AIM OF THE EXERCISE: Retype the material so that each line matches the original exactly.
══════════════════════════════
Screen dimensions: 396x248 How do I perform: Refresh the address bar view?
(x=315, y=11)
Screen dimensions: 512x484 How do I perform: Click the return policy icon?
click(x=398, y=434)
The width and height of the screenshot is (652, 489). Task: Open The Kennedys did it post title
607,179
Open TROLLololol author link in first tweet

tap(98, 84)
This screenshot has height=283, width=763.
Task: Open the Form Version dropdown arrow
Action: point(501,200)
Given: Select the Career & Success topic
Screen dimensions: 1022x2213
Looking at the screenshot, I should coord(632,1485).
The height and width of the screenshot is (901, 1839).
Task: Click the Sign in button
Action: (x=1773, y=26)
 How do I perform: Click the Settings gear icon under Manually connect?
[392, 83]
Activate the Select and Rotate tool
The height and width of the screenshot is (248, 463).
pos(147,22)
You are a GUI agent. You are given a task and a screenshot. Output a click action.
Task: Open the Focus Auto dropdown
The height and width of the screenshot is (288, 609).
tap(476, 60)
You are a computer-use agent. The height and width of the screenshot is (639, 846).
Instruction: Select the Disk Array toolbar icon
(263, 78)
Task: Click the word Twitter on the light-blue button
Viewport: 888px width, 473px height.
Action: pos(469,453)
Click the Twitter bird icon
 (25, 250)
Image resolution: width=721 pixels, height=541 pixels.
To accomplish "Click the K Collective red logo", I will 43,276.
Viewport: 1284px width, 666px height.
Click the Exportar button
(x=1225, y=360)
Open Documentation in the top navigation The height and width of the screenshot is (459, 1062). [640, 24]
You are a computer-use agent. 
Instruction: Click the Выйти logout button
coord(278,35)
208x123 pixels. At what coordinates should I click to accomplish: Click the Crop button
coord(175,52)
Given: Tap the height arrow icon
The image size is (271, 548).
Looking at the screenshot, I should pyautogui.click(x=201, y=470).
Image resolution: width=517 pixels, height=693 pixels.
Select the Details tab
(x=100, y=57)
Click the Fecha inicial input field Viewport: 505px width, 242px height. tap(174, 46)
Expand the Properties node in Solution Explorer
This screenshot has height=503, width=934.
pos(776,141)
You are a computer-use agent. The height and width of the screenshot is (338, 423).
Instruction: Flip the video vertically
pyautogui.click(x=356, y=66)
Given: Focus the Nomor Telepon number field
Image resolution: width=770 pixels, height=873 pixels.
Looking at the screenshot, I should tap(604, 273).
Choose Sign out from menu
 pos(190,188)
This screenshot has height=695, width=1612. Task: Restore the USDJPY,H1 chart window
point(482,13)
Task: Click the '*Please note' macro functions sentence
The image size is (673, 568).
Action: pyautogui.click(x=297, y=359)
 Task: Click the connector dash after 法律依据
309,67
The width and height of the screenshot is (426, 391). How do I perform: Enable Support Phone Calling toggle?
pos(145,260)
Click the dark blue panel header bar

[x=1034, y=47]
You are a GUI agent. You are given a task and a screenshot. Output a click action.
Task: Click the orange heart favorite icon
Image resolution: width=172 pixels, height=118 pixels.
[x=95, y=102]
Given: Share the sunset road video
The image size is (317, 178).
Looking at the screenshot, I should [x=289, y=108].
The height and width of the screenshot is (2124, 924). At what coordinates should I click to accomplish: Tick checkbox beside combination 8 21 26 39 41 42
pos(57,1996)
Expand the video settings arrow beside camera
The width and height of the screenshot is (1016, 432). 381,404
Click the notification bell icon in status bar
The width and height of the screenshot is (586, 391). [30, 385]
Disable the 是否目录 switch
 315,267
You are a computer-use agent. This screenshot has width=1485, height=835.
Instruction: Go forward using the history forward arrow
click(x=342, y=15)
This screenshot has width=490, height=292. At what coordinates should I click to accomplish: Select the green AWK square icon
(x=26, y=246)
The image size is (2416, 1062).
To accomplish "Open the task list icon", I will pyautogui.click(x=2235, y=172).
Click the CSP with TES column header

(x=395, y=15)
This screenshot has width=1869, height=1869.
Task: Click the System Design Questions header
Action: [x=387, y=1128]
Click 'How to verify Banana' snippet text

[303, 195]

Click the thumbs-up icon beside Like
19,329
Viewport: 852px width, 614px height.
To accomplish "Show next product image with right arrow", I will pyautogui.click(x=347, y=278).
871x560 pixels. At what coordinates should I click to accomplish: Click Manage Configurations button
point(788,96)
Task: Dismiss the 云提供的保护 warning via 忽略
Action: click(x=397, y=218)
══════════════════════════════
OUTPUT:
Screen dimensions: 396x248 How do I perform: Refresh the address bar view?
(x=315, y=11)
Screen dimensions: 512x484 How do I perform: Click the return policy icon?
click(x=398, y=434)
The width and height of the screenshot is (652, 489). Task: Open The Kennedys did it post title
607,179
Open TROLLololol author link in first tweet

tap(98, 84)
This screenshot has height=283, width=763.
Task: Open the Form Version dropdown arrow
Action: point(501,200)
Given: Select the Career & Success topic
Screen dimensions: 1022x2213
Looking at the screenshot, I should coord(632,1485).
The height and width of the screenshot is (901, 1839).
Task: Click the Sign in button
Action: (x=1773, y=26)
 How do I perform: Click the Settings gear icon under Manually connect?
[392, 83]
Activate the Select and Rotate tool
The height and width of the screenshot is (248, 463).
pos(147,22)
You are a GUI agent. You are given a task and a screenshot. Output a click action.
Task: Open the Focus Auto dropdown
The height and width of the screenshot is (288, 609).
tap(476, 60)
You are a computer-use agent. The height and width of the screenshot is (639, 846).
Instruction: Select the Disk Array toolbar icon
(263, 78)
Task: Click the word Twitter on the light-blue button
Viewport: 888px width, 473px height.
Action: pos(469,453)
Click the Twitter bird icon
 (25, 250)
Image resolution: width=721 pixels, height=541 pixels.
To accomplish "Click the K Collective red logo", I will 43,276.
Viewport: 1284px width, 666px height.
Click the Exportar button
(x=1225, y=360)
Open Documentation in the top navigation The height and width of the screenshot is (459, 1062). [640, 24]
You are a computer-use agent. 
Instruction: Click the Выйти logout button
coord(278,35)
208x123 pixels. At what coordinates should I click to accomplish: Click the Crop button
coord(175,52)
Given: Tap the height arrow icon
The image size is (271, 548).
Looking at the screenshot, I should pyautogui.click(x=201, y=470).
Image resolution: width=517 pixels, height=693 pixels.
Select the Details tab
(x=100, y=57)
Click the Fecha inicial input field Viewport: 505px width, 242px height. tap(174, 46)
Expand the Properties node in Solution Explorer
This screenshot has height=503, width=934.
pos(776,141)
You are a computer-use agent. The height and width of the screenshot is (338, 423).
Instruction: Flip the video vertically
pyautogui.click(x=356, y=66)
Given: Focus the Nomor Telepon number field
Image resolution: width=770 pixels, height=873 pixels.
Looking at the screenshot, I should tap(604, 273).
Choose Sign out from menu
 pos(190,188)
This screenshot has height=695, width=1612. Task: Restore the USDJPY,H1 chart window
point(482,13)
Task: Click the '*Please note' macro functions sentence
The image size is (673, 568).
Action: pyautogui.click(x=297, y=359)
 Task: Click the connector dash after 法律依据
309,67
The width and height of the screenshot is (426, 391). How do I perform: Enable Support Phone Calling toggle?
pos(145,260)
Click the dark blue panel header bar

[x=1034, y=47]
You are a GUI agent. You are given a task and a screenshot. Output a click action.
Task: Click the orange heart favorite icon
Image resolution: width=172 pixels, height=118 pixels.
[x=95, y=102]
Given: Share the sunset road video
The image size is (317, 178).
Looking at the screenshot, I should [x=289, y=108].
The height and width of the screenshot is (2124, 924). At what coordinates should I click to accomplish: Tick checkbox beside combination 8 21 26 39 41 42
pos(57,1996)
Expand the video settings arrow beside camera
The width and height of the screenshot is (1016, 432). 381,404
Click the notification bell icon in status bar
The width and height of the screenshot is (586, 391). [30, 385]
Disable the 是否目录 switch
 315,267
You are a computer-use agent. This screenshot has width=1485, height=835.
Instruction: Go forward using the history forward arrow
click(x=342, y=15)
This screenshot has width=490, height=292. At what coordinates should I click to accomplish: Select the green AWK square icon
(x=26, y=246)
The image size is (2416, 1062).
To accomplish "Open the task list icon", I will pyautogui.click(x=2235, y=172).
Click the CSP with TES column header

(x=395, y=15)
This screenshot has width=1869, height=1869.
Task: Click the System Design Questions header
Action: [x=387, y=1128]
Click 'How to verify Banana' snippet text

[303, 195]

Click the thumbs-up icon beside Like
19,329
Viewport: 852px width, 614px height.
To accomplish "Show next product image with right arrow", I will pyautogui.click(x=347, y=278).
871x560 pixels. At what coordinates should I click to accomplish: Click Manage Configurations button
point(788,96)
Task: Dismiss the 云提供的保护 warning via 忽略
Action: click(x=397, y=218)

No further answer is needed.